DOCUMENT PASSAGE:
______________________________
Going Backwards To Go Forwards

I’ve been a programmer for a fair amount of time, now, and in that time I have yet to see a large codebase where compromises haven’t been made along the way.

You can start out with the best intentions. You can carefully plan the architecture, draw diagrams, and be generally committed to making extensible, flexible code.

But then, some deadline approaches, some other task takes priority, and you end up making a call to “just get it working”. Maybe not in the most elegant way. But good enough. And, of course, you plan to go back and tidy it up later.

These…let’s call them “fudges” (I wouldn’t even go so far as to call them hacks)….they accumulate. Like entropy building up in your pristine code. Because you almost never have the time to go back and fix them.

And as those fudges accumulate, you start to feel more…friction…when you work in certain areas of your code. The kludges bug you. Every time you encounter them, every time you have to work around a work-around, you remember that you intended to fix this part of the code, give it some time and love, make it beautiful and pristine again.

It’s a desire every programmer feels growing over time, working in larger, older code bases – the desire to refactor.

But, if you’re running a commercial enterprise, the time pressure never goes away. Time is money. You’re always faced with the decision – leave it as is, accept the small cost of working around the fudges, or make the more significant investment of time refactoring your code, in the hope of future gains.
______________________________
GIVEN INFORMATION:
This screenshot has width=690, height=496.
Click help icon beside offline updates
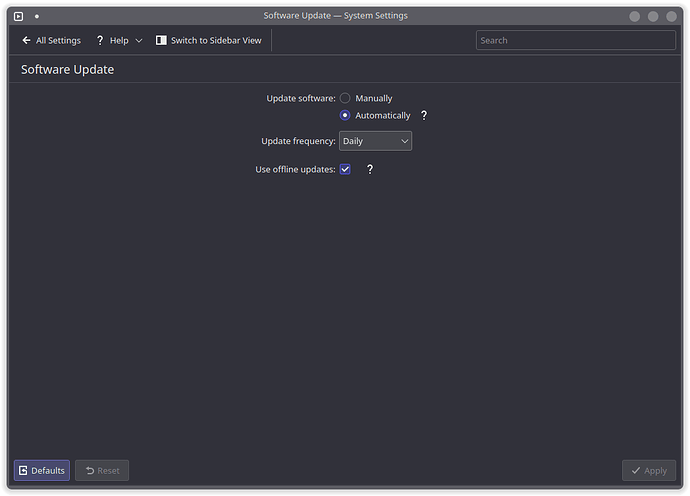369,169
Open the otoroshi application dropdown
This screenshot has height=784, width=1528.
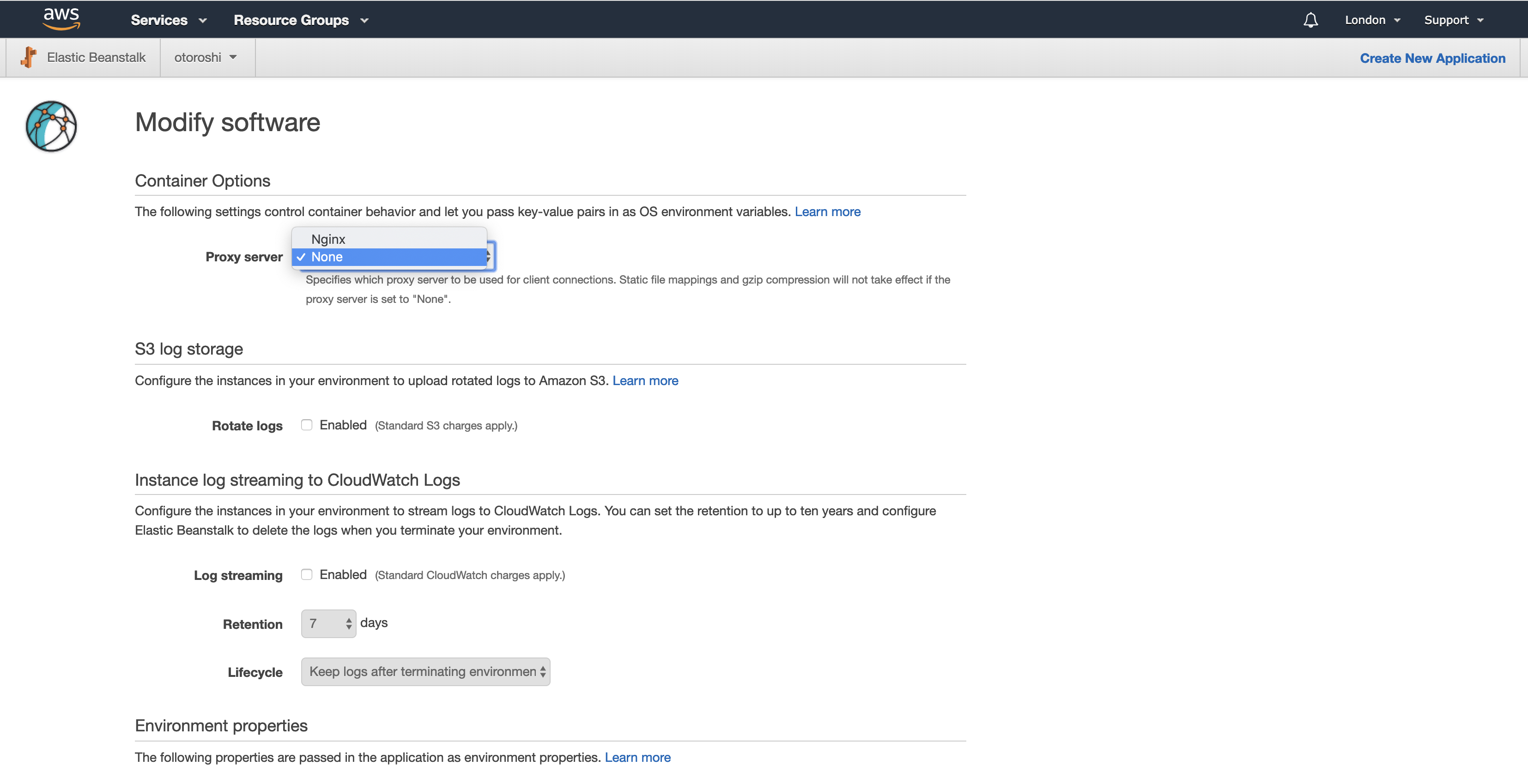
______________________________
REQUIRED TASK 1: In the essay about code compromises, what desire does every programmer feel growing over time when working in larger, older code bases?
REQUIRED TASK 2: Write the next part of the essay about code compromises, picking up after its final sentence.

EXPECTED ANSWER 1: The desire to refactor.

EXPECTED ANSWER 2:
Do you trudge on grudgingly, or do you take one step back to make two forward?

But there’s another risk that dogs programmers. The risk of over-engineering and the perfectionism. Good programmers love beautiful, elegant code. But it’s a love that can lead programmers to futz around for ages pursuing “elegant designs” where “good enough” does just fine.

The trick is in knowing when it’s genuinely worth refactoring, and when that’s just your perfectionist side calling you, siren-like, to smash yourself against the rocks of your deadline.

I’d love to drop some pearl of wisdom here, some clear trick to knowing when the time is right to refactor. But I can’t say it’s anything other than experience. With experience, your instincts will develop, you’ll get a feeling for when working around messy code is taking more time than just sitting and fixing it.

And then, once you develop that experience, you have to try to make your case to your project manager, because they’re always under pressure to get the project complete. You have to convince them that it’s worth it to give you a buffer of time to get the code…basically back to the point it is now, with no visible new features added.

If you have a good PM, they’ll understand the necessity. But even if they’re on board, it can be hard to find that extra time.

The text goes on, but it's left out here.